Instead teachers are meant to try using the research findings in their classes, learning from this, and 
reporting back. The aim is to come up with a programme through which groups of teachers and 
teaching assistants are encouraged to review the evidence about feedback and work together to 
develop concrete examples of how they can apply this in the classroom. 


The impact evaluation is to estimate the impact of the proposed intervention on pupils’ attainment, with 
a special focus on FSM-eligible and other disadvantaged pupils. There is no true counterfactual and 
comparison is made with results in other local schools identified by the developer, and with the 
published results of all other primary schools in the same local authority. As such, the impact 
evaluation is largely to provide an estimated effect size for any intervention that could be used in 
future scaled-up trials. The aim of the process evaluation is to provide formative evidence on all 
phases and aspects of the template intervention from cascading the training to evaluating the 
outcomes. It will involve the perceptions of participants including any resentment or resistance, and 
lead to advice on improvements and issues for subsequent scaling up.

■ Short exercise 1
In the excerpt on the teacher feedback evaluation, which pupils does the impact evaluation focus on in particular?
■ Short exercise 2
Write the next few sentences of the excerpt on the teacher feedback evaluation, picking up right after its last sentence.
These records are separate from the excerpt above.

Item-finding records
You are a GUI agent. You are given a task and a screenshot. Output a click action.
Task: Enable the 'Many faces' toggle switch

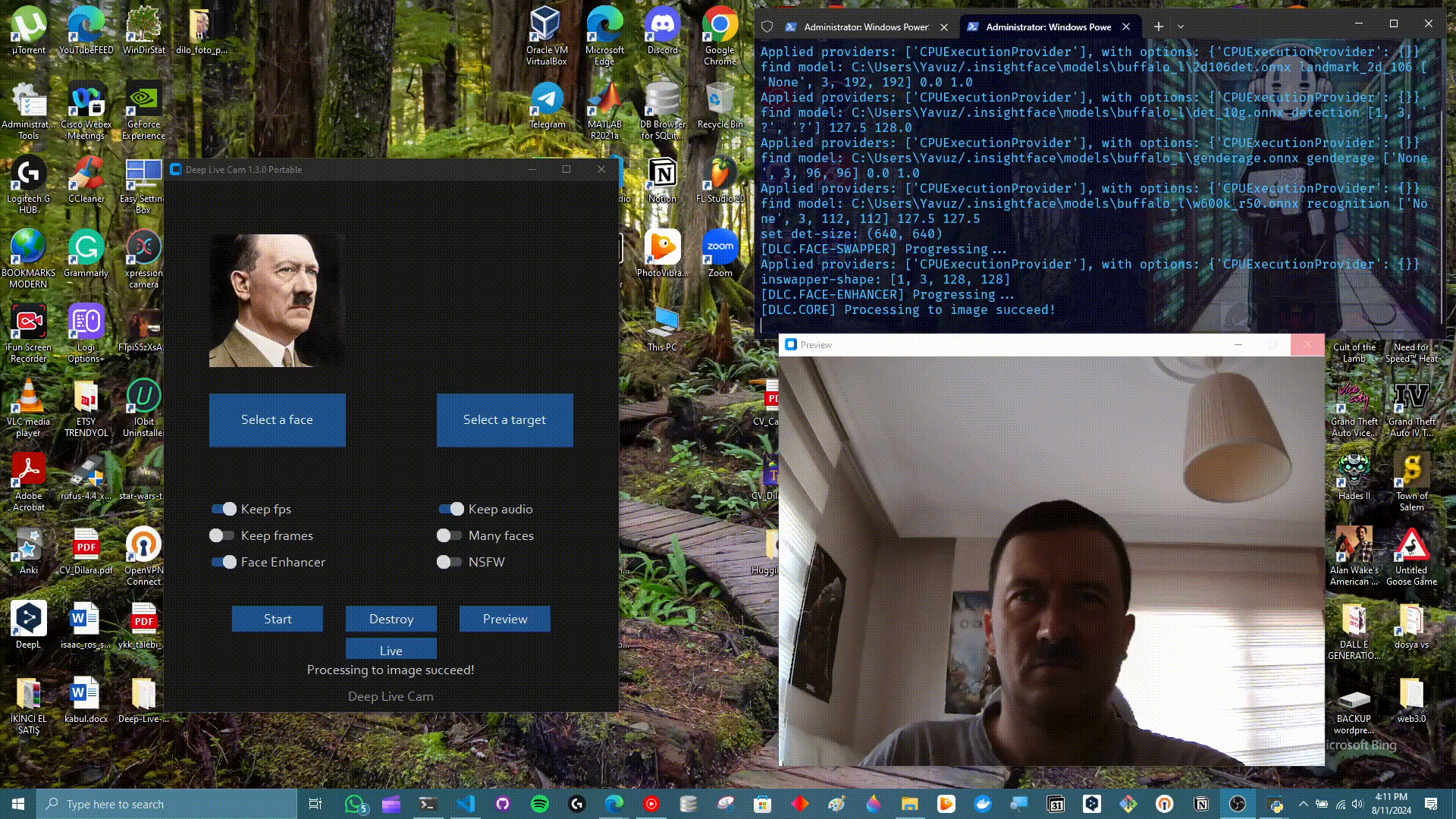[447, 535]
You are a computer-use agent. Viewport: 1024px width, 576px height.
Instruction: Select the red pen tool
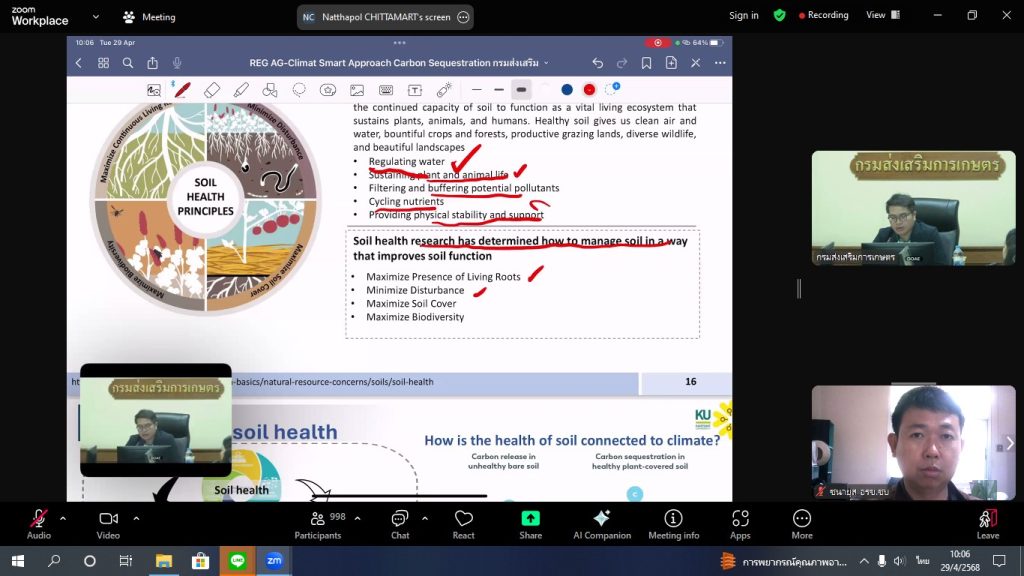tap(183, 90)

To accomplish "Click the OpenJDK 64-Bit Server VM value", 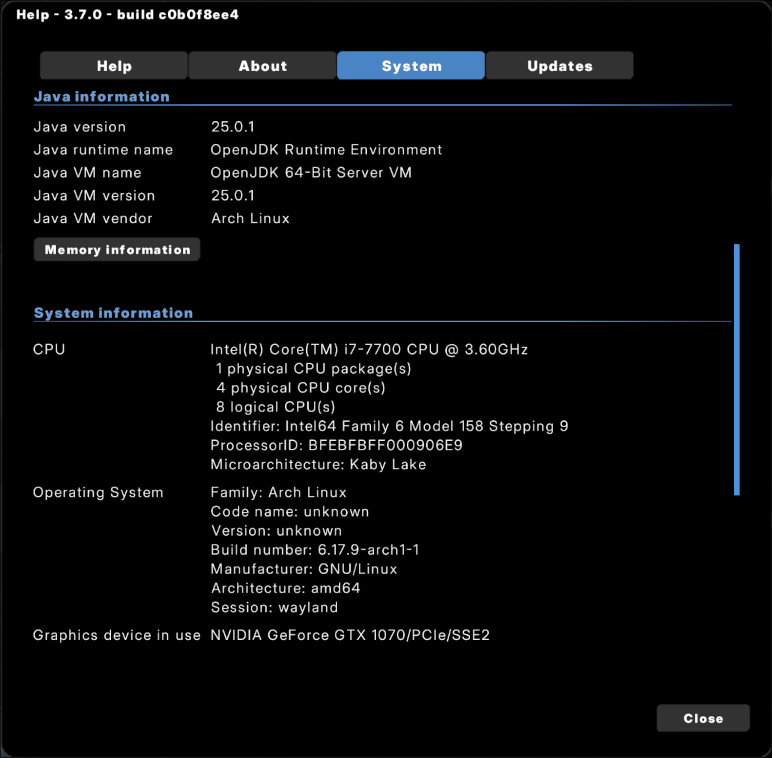I will 311,173.
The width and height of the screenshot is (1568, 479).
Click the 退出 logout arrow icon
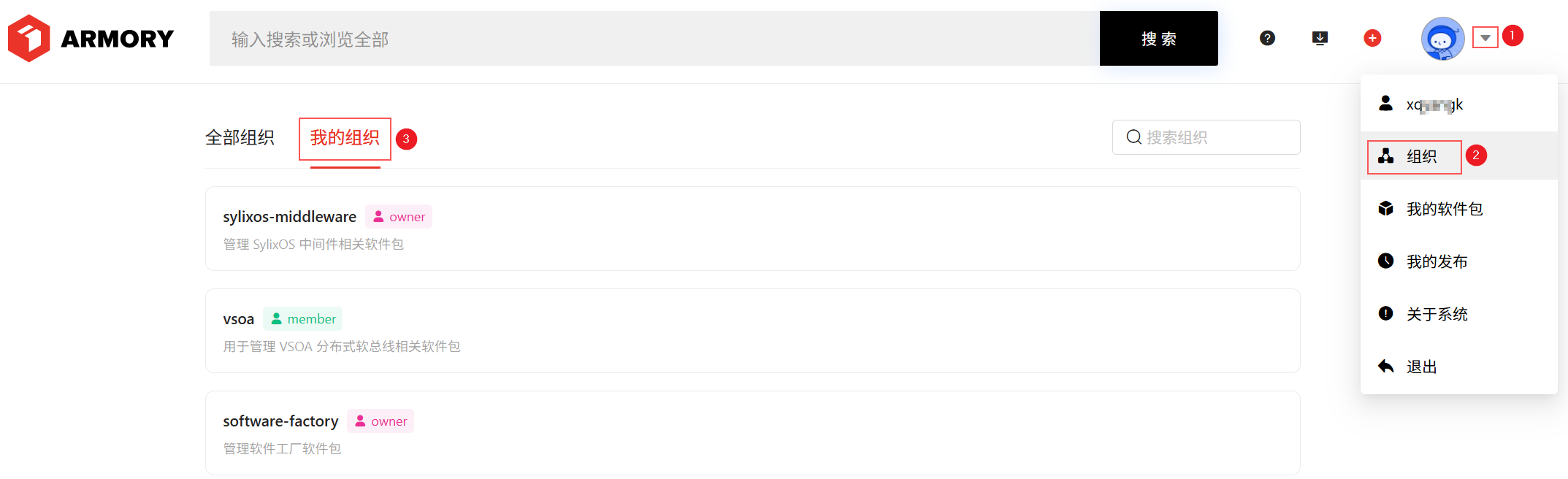[1385, 366]
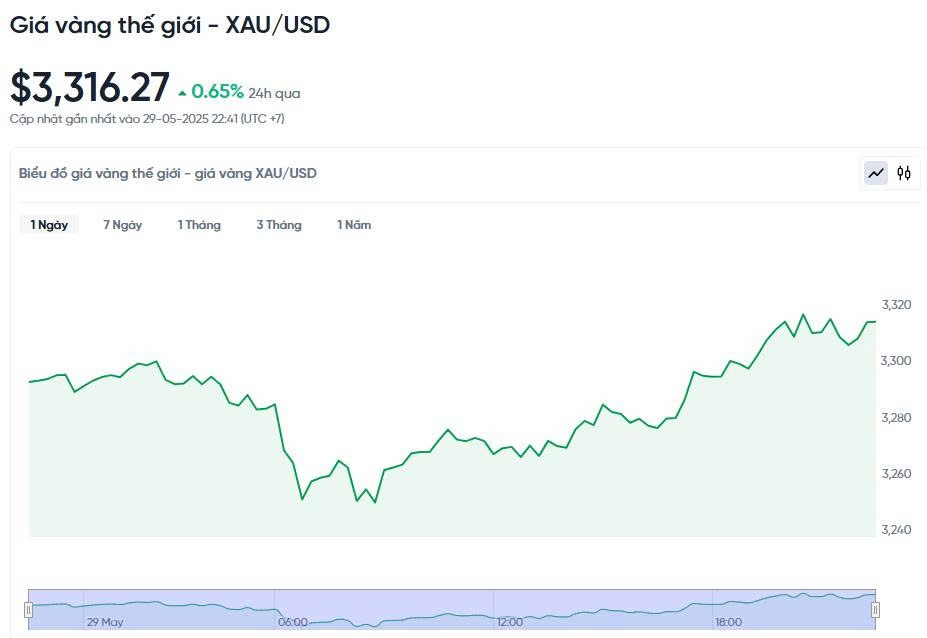Click the 0.65% change percentage
The image size is (927, 638).
[x=218, y=92]
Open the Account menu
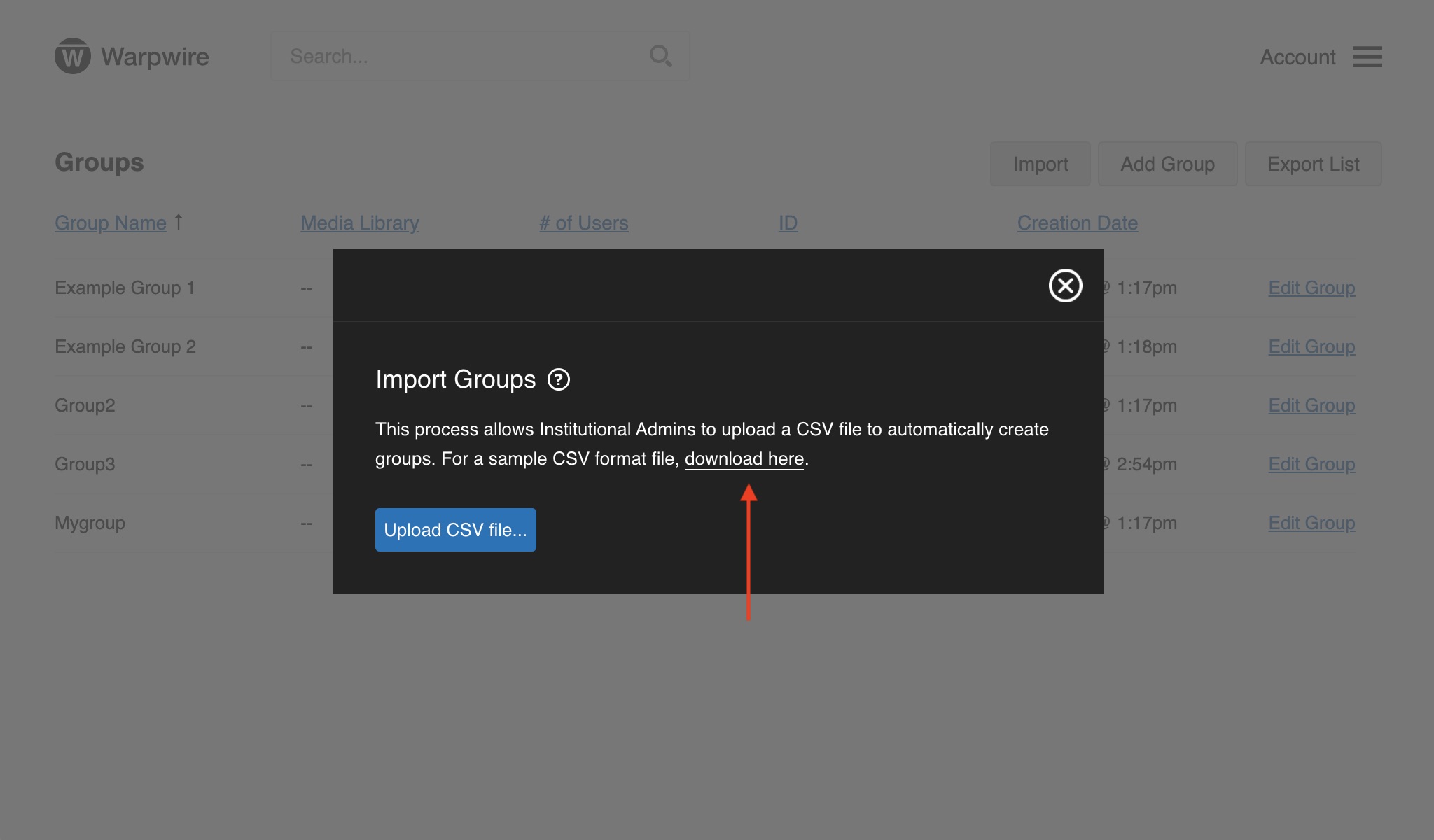 (x=1297, y=57)
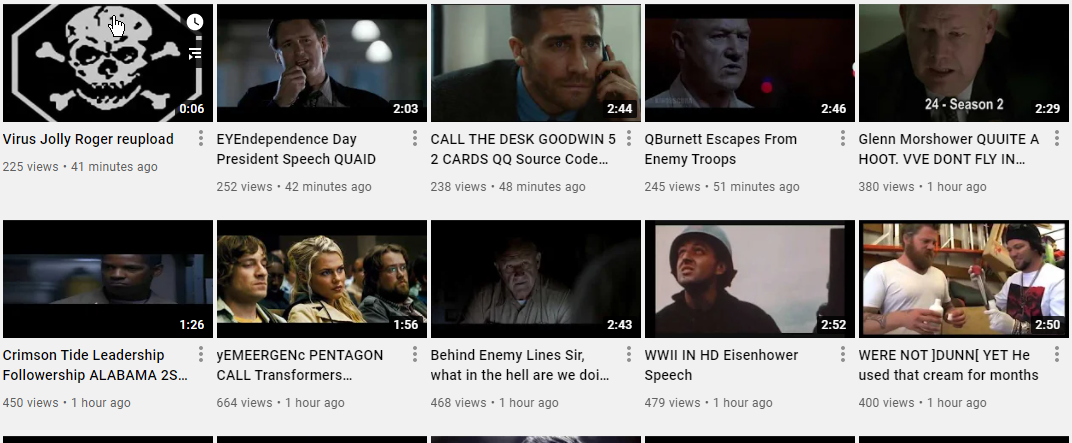Open the Crimson Tide Leadership Followership title link
This screenshot has width=1072, height=443.
coord(95,365)
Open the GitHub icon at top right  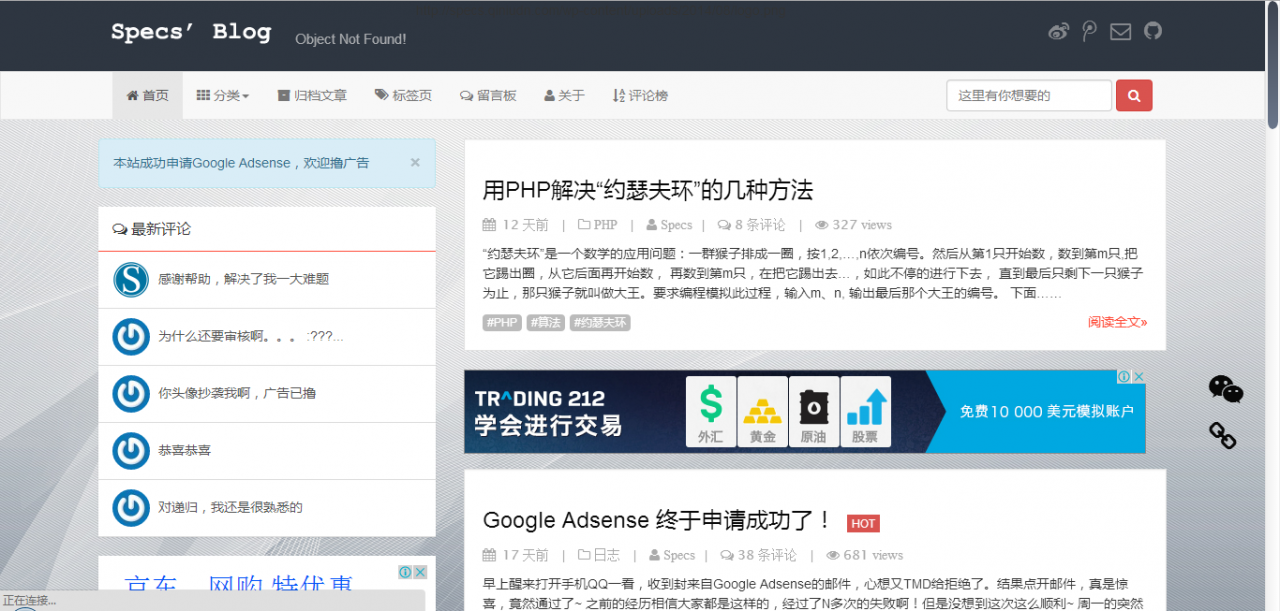[x=1152, y=31]
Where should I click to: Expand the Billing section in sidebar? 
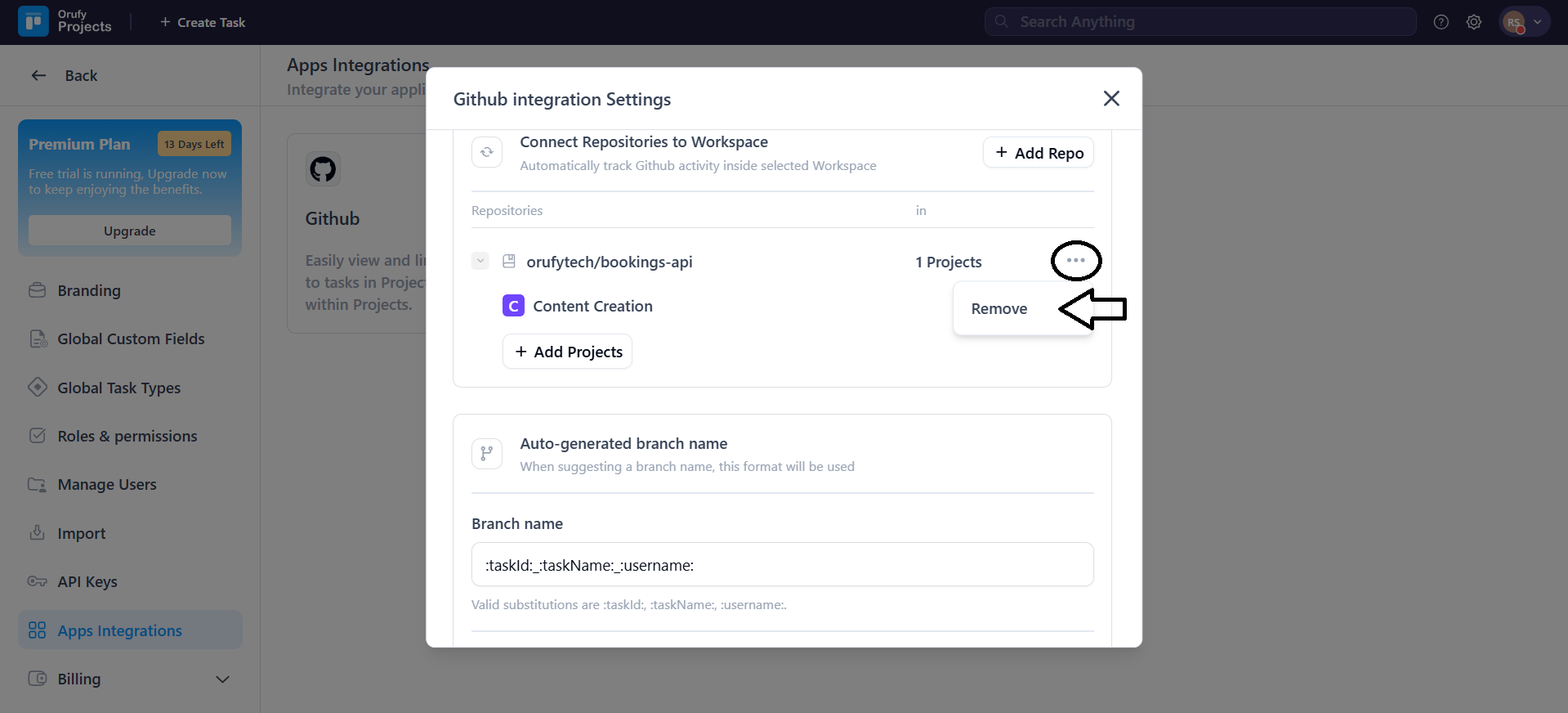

■ Expected output 1
FSM-eligible and other disadvantaged pupils.

■ Expected output 2
Schools themselves also evaluated the progress of their pupils at the end of each cycle. This progress 
relates to pupils’ understanding of the process of feedback (i.e. setting their own success criteria, 
assessing their own work, understanding what they need to do to improve and how to achieve this). 
This is done with the use of a teacher-developed Pupil Learner Effectiveness survey at the end of 
each cycle. Results from the survey were made available to evaluators who assisted with the analysis 
of the responses and provided appropriate suggestions and recommendations regarding the design 
and formulation for any future questionnaire, if the intervention is to be continued or introduced on a 
wider scale. 


The purpose of the process evaluation is thus to assist in improving the template for a later trial, and in 
deciding whether an action research approach is useful in such circumstances. Therefore, the process 
evaluation involves gathering additional data from observations and interviews with teachers, school 
leads and pupils. 


Project team 


The programme was developed and conducted by the Anglican School Partnership led by the 
executive head teacher of Trinitas Academy Trust. The school leads from the other nine schools in the 
Partnership supported the project.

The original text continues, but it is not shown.